_WORK INSTRUCTION:_ Using the records below, copy every line that holds the string "screenshot".
___ INFORMATION SHOWN
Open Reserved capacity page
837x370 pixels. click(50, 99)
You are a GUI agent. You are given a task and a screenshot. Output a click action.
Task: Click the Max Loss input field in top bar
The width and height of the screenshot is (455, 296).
______
_RESULT FOR THIS TASK:_
You are a GUI agent. You are given a task and a screenshot. Output a click action.
The width and height of the screenshot is (455, 296).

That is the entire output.